YOUR TASK:
Here the whole listing must be retyped exactly, with no line omitted.

PROVIDED ENTRIES:
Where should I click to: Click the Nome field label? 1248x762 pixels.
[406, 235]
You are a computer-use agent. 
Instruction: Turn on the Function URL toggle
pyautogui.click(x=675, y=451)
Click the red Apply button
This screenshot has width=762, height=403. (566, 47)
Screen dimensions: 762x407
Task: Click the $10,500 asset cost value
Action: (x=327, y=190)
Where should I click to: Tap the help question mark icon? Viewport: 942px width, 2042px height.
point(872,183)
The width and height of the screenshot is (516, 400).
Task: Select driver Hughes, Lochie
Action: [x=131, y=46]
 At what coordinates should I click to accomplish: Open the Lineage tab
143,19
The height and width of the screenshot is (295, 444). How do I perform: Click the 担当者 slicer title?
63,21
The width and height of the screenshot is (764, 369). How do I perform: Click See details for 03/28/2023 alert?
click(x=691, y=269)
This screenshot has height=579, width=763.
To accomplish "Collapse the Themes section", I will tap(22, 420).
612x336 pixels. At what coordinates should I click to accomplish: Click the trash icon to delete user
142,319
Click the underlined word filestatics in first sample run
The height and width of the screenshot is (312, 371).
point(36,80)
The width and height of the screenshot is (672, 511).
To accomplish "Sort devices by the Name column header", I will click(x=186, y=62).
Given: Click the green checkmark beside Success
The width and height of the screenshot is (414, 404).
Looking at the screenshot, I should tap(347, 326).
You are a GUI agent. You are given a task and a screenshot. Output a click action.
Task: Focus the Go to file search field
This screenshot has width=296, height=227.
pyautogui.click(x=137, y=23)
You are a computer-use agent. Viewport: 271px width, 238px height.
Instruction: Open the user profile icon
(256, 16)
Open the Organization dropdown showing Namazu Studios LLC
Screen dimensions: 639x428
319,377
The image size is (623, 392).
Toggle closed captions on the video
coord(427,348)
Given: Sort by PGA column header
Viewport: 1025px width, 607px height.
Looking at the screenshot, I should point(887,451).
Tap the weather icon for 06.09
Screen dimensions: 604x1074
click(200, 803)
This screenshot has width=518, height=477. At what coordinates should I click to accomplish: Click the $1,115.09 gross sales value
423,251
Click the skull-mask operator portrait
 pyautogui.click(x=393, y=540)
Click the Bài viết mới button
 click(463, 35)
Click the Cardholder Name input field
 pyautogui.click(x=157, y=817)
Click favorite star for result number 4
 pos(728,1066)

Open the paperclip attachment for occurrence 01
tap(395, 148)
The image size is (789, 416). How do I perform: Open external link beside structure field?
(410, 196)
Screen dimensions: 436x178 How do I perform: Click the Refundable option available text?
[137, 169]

ANSWER FOR THE TASK:
Where should I click to: Click the Nome field label? 1248x762 pixels.
[406, 235]
You are a computer-use agent. 
Instruction: Turn on the Function URL toggle
pyautogui.click(x=675, y=451)
Click the red Apply button
This screenshot has width=762, height=403. (566, 47)
Screen dimensions: 762x407
Task: Click the $10,500 asset cost value
Action: (x=327, y=190)
Where should I click to: Tap the help question mark icon? Viewport: 942px width, 2042px height.
point(872,183)
The width and height of the screenshot is (516, 400).
Task: Select driver Hughes, Lochie
Action: [x=131, y=46]
 At what coordinates should I click to accomplish: Open the Lineage tab
143,19
The height and width of the screenshot is (295, 444). How do I perform: Click the 担当者 slicer title?
63,21
The width and height of the screenshot is (764, 369). How do I perform: Click See details for 03/28/2023 alert?
click(x=691, y=269)
This screenshot has height=579, width=763.
To accomplish "Collapse the Themes section", I will tap(22, 420).
612x336 pixels. At what coordinates should I click to accomplish: Click the trash icon to delete user
142,319
Click the underlined word filestatics in first sample run
The height and width of the screenshot is (312, 371).
point(36,80)
The width and height of the screenshot is (672, 511).
To accomplish "Sort devices by the Name column header", I will click(x=186, y=62).
Given: Click the green checkmark beside Success
The width and height of the screenshot is (414, 404).
Looking at the screenshot, I should tap(347, 326).
You are a GUI agent. You are given a task and a screenshot. Output a click action.
Task: Focus the Go to file search field
This screenshot has width=296, height=227.
pyautogui.click(x=137, y=23)
You are a computer-use agent. Viewport: 271px width, 238px height.
Instruction: Open the user profile icon
(256, 16)
Open the Organization dropdown showing Namazu Studios LLC
Screen dimensions: 639x428
319,377
The image size is (623, 392).
Toggle closed captions on the video
coord(427,348)
Given: Sort by PGA column header
Viewport: 1025px width, 607px height.
Looking at the screenshot, I should point(887,451).
Tap the weather icon for 06.09
Screen dimensions: 604x1074
click(200, 803)
This screenshot has width=518, height=477. At what coordinates should I click to accomplish: Click the $1,115.09 gross sales value
423,251
Click the skull-mask operator portrait
 pyautogui.click(x=393, y=540)
Click the Bài viết mới button
 click(463, 35)
Click the Cardholder Name input field
 pyautogui.click(x=157, y=817)
Click favorite star for result number 4
 pos(728,1066)

Open the paperclip attachment for occurrence 01
tap(395, 148)
The image size is (789, 416). How do I perform: Open external link beside structure field?
(410, 196)
Screen dimensions: 436x178 How do I perform: Click the Refundable option available text?
[137, 169]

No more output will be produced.